-- start of EXCERPTED DATA --
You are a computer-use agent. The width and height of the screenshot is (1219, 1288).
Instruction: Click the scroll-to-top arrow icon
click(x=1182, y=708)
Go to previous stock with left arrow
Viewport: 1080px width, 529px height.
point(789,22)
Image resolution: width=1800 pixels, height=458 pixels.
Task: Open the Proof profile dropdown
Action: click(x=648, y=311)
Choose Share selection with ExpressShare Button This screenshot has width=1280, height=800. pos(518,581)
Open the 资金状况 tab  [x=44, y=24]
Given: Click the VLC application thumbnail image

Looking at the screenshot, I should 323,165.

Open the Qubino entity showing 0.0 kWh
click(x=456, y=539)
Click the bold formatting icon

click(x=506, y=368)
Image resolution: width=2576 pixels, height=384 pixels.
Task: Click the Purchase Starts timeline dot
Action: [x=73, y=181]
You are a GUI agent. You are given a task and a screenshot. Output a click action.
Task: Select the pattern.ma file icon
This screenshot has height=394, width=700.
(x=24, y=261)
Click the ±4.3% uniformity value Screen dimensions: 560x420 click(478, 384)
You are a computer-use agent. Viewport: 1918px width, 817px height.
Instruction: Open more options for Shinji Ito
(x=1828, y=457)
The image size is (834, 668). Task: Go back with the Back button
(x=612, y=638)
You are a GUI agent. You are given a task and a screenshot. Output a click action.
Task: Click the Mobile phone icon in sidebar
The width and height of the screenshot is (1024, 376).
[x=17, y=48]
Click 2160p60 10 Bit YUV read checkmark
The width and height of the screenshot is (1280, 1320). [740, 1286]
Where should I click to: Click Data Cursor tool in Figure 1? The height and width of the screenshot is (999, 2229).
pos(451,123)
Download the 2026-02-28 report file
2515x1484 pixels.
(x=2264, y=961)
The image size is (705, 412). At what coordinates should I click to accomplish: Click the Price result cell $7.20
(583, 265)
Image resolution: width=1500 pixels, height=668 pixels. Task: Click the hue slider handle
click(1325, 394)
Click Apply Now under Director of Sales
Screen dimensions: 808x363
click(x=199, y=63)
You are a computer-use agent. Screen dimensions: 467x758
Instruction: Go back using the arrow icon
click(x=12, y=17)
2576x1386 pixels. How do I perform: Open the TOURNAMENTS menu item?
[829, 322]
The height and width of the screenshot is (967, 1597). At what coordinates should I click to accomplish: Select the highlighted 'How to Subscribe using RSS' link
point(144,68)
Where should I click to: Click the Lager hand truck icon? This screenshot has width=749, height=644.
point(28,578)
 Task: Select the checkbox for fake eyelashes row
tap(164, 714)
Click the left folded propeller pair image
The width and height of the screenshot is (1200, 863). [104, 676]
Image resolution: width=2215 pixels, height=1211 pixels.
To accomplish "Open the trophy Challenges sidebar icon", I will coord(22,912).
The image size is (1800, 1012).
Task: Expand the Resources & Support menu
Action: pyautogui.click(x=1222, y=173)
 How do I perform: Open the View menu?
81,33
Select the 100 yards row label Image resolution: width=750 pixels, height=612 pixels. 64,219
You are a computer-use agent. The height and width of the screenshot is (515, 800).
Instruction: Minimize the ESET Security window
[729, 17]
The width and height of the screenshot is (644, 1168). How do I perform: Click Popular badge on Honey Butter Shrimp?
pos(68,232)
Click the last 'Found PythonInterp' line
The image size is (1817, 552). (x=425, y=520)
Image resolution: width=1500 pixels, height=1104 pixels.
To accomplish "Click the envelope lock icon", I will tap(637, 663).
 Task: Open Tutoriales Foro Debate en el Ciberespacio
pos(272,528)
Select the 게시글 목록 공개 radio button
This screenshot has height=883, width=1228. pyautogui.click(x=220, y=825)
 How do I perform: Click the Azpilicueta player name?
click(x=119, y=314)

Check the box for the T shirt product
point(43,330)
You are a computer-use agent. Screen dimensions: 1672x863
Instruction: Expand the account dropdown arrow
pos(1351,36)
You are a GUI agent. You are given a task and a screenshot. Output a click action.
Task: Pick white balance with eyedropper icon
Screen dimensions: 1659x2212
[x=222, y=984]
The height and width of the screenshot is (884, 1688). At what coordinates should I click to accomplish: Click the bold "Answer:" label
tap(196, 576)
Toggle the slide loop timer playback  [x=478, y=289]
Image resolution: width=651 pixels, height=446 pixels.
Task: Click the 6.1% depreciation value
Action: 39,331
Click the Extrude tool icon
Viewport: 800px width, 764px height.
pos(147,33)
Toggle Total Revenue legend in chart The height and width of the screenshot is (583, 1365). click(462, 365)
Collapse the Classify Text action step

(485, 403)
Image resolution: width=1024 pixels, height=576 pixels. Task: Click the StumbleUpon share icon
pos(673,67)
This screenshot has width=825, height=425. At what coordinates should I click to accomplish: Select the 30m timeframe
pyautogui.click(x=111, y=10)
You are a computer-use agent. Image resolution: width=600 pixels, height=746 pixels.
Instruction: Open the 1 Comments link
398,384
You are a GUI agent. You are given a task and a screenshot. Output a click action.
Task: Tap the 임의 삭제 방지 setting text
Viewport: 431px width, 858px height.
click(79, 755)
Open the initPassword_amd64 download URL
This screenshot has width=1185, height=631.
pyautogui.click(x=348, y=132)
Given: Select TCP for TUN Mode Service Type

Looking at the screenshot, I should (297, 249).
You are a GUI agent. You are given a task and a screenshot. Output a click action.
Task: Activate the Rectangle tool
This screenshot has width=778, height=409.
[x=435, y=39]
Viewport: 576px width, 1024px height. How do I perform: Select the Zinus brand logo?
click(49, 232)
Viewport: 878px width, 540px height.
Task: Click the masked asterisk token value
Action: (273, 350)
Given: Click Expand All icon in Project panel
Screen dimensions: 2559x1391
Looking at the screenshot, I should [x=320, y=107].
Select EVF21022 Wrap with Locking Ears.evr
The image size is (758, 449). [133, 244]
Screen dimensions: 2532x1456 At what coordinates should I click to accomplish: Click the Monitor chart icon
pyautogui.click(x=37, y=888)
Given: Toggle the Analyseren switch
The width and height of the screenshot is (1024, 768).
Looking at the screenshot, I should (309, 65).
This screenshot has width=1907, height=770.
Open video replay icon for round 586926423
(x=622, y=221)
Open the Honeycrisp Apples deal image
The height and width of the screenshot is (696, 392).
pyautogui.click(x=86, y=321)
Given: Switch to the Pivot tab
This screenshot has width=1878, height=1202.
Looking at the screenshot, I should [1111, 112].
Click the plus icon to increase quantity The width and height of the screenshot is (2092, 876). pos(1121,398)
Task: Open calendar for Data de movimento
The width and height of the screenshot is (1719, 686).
-- end of EXCERPTED DATA --
Can you turn every line of the material above into a numbered list, leaving out the blank lines?

1. You are a computer-use agent. The width and height of the screenshot is (1219, 1288).
2. Instruction: Click the scroll-to-top arrow icon
3. click(x=1182, y=708)
4. Go to previous stock with left arrow
5. Viewport: 1080px width, 529px height.
6. point(789,22)
7. Image resolution: width=1800 pixels, height=458 pixels.
8. Task: Open the Proof profile dropdown
9. Action: click(x=648, y=311)
10. Choose Share selection with ExpressShare Button This screenshot has width=1280, height=800. pos(518,581)
11. Open the 资金状况 tab  [x=44, y=24]
12. Given: Click the VLC application thumbnail image
13. Looking at the screenshot, I should 323,165.
14. Open the Qubino entity showing 0.0 kWh
15. click(x=456, y=539)
16. Click the bold formatting icon
17. click(x=506, y=368)
18. Image resolution: width=2576 pixels, height=384 pixels.
19. Task: Click the Purchase Starts timeline dot
20. Action: [x=73, y=181]
21. You are a GUI agent. You are given a task and a screenshot. Output a click action.
22. Task: Select the pattern.ma file icon
23. This screenshot has height=394, width=700.
24. (x=24, y=261)
25. Click the ±4.3% uniformity value Screen dimensions: 560x420 click(478, 384)
26. You are a computer-use agent. Viewport: 1918px width, 817px height.
27. Instruction: Open more options for Shinji Ito
28. (x=1828, y=457)
29. The image size is (834, 668). Task: Go back with the Back button
30. (x=612, y=638)
31. You are a GUI agent. You are given a task and a screenshot. Output a click action.
32. Task: Click the Mobile phone icon in sidebar
33. The width and height of the screenshot is (1024, 376).
34. [x=17, y=48]
35. Click 2160p60 10 Bit YUV read checkmark
36. The width and height of the screenshot is (1280, 1320). [740, 1286]
37. Where should I click to: Click Data Cursor tool in Figure 1? The height and width of the screenshot is (999, 2229).
38. pos(451,123)
39. Download the 2026-02-28 report file
40. 2515x1484 pixels.
41. (x=2264, y=961)
42. The image size is (705, 412). At what coordinates should I click to accomplish: Click the Price result cell $7.20
43. (583, 265)
44. Image resolution: width=1500 pixels, height=668 pixels. Task: Click the hue slider handle
45. click(1325, 394)
46. Click Apply Now under Director of Sales
47. Screen dimensions: 808x363
48. click(x=199, y=63)
49. You are a computer-use agent. Screen dimensions: 467x758
50. Instruction: Go back using the arrow icon
51. click(x=12, y=17)
52. 2576x1386 pixels. How do I perform: Open the TOURNAMENTS menu item?
53. [829, 322]
54. The height and width of the screenshot is (967, 1597). At what coordinates should I click to accomplish: Select the highlighted 'How to Subscribe using RSS' link
55. point(144,68)
56. Where should I click to: Click the Lager hand truck icon? This screenshot has width=749, height=644.
57. point(28,578)
58.  Task: Select the checkbox for fake eyelashes row
59. tap(164, 714)
60. Click the left folded propeller pair image
61. The width and height of the screenshot is (1200, 863). [104, 676]
62. Image resolution: width=2215 pixels, height=1211 pixels.
63. To accomplish "Open the trophy Challenges sidebar icon", I will coord(22,912).
64. The image size is (1800, 1012).
65. Task: Expand the Resources & Support menu
66. Action: pyautogui.click(x=1222, y=173)
67.  How do I perform: Open the View menu?
68. 81,33
69. Select the 100 yards row label Image resolution: width=750 pixels, height=612 pixels. 64,219
70. You are a computer-use agent. The height and width of the screenshot is (515, 800).
71. Instruction: Minimize the ESET Security window
72. [729, 17]
73. The width and height of the screenshot is (644, 1168). How do I perform: Click Popular badge on Honey Butter Shrimp?
74. pos(68,232)
75. Click the last 'Found PythonInterp' line
76. The image size is (1817, 552). (x=425, y=520)
77. Image resolution: width=1500 pixels, height=1104 pixels.
78. To accomplish "Click the envelope lock icon", I will tap(637, 663).
79.  Task: Open Tutoriales Foro Debate en el Ciberespacio
80. pos(272,528)
81. Select the 게시글 목록 공개 radio button
82. This screenshot has height=883, width=1228. pyautogui.click(x=220, y=825)
83.  How do I perform: Click the Azpilicueta player name?
84. click(x=119, y=314)
85. Check the box for the T shirt product
86. point(43,330)
87. You are a computer-use agent. Screen dimensions: 1672x863
88. Instruction: Expand the account dropdown arrow
89. pos(1351,36)
90. You are a GUI agent. You are given a task and a screenshot. Output a click action.
91. Task: Pick white balance with eyedropper icon
92. Screen dimensions: 1659x2212
93. [x=222, y=984]
94. The height and width of the screenshot is (884, 1688). At what coordinates should I click to accomplish: Click the bold "Answer:" label
95. tap(196, 576)
96. Toggle the slide loop timer playback  [x=478, y=289]
97. Image resolution: width=651 pixels, height=446 pixels.
98. Task: Click the 6.1% depreciation value
99. Action: 39,331
100. Click the Extrude tool icon
101. Viewport: 800px width, 764px height.
102. pos(147,33)
103. Toggle Total Revenue legend in chart The height and width of the screenshot is (583, 1365). click(462, 365)
104. Collapse the Classify Text action step
105. (485, 403)
106. Image resolution: width=1024 pixels, height=576 pixels. Task: Click the StumbleUpon share icon
107. pos(673,67)
108. This screenshot has width=825, height=425. At what coordinates should I click to accomplish: Select the 30m timeframe
109. pyautogui.click(x=111, y=10)
110. You are a computer-use agent. Image resolution: width=600 pixels, height=746 pixels.
111. Instruction: Open the 1 Comments link
112. 398,384
113. You are a GUI agent. You are given a task and a screenshot. Output a click action.
114. Task: Tap the 임의 삭제 방지 setting text
115. Viewport: 431px width, 858px height.
116. click(79, 755)
117. Open the initPassword_amd64 download URL
118. This screenshot has width=1185, height=631.
119. pyautogui.click(x=348, y=132)
120. Given: Select TCP for TUN Mode Service Type
121. Looking at the screenshot, I should (297, 249).
122. You are a GUI agent. You are given a task and a screenshot. Output a click action.
123. Task: Activate the Rectangle tool
124. This screenshot has width=778, height=409.
125. [x=435, y=39]
126. Viewport: 576px width, 1024px height. How do I perform: Select the Zinus brand logo?
127. click(49, 232)
128. Viewport: 878px width, 540px height.
129. Task: Click the masked asterisk token value
130. Action: (273, 350)
131. Given: Click Expand All icon in Project panel
132. Screen dimensions: 2559x1391
133. Looking at the screenshot, I should [x=320, y=107].
134. Select EVF21022 Wrap with Locking Ears.evr
135. The image size is (758, 449). [133, 244]
136. Screen dimensions: 2532x1456 At what coordinates should I click to accomplish: Click the Monitor chart icon
137. pyautogui.click(x=37, y=888)
138. Given: Toggle the Analyseren switch
139. The width and height of the screenshot is (1024, 768).
140. Looking at the screenshot, I should (309, 65).
141. This screenshot has width=1907, height=770.
142. Open video replay icon for round 586926423
143. (x=622, y=221)
144. Open the Honeycrisp Apples deal image
145. The height and width of the screenshot is (696, 392).
146. pyautogui.click(x=86, y=321)
147. Given: Switch to the Pivot tab
148. This screenshot has width=1878, height=1202.
149. Looking at the screenshot, I should [1111, 112].
150. Click the plus icon to increase quantity The width and height of the screenshot is (2092, 876). pos(1121,398)
151. Task: Open calendar for Data de movimento
152. The width and height of the screenshot is (1719, 686).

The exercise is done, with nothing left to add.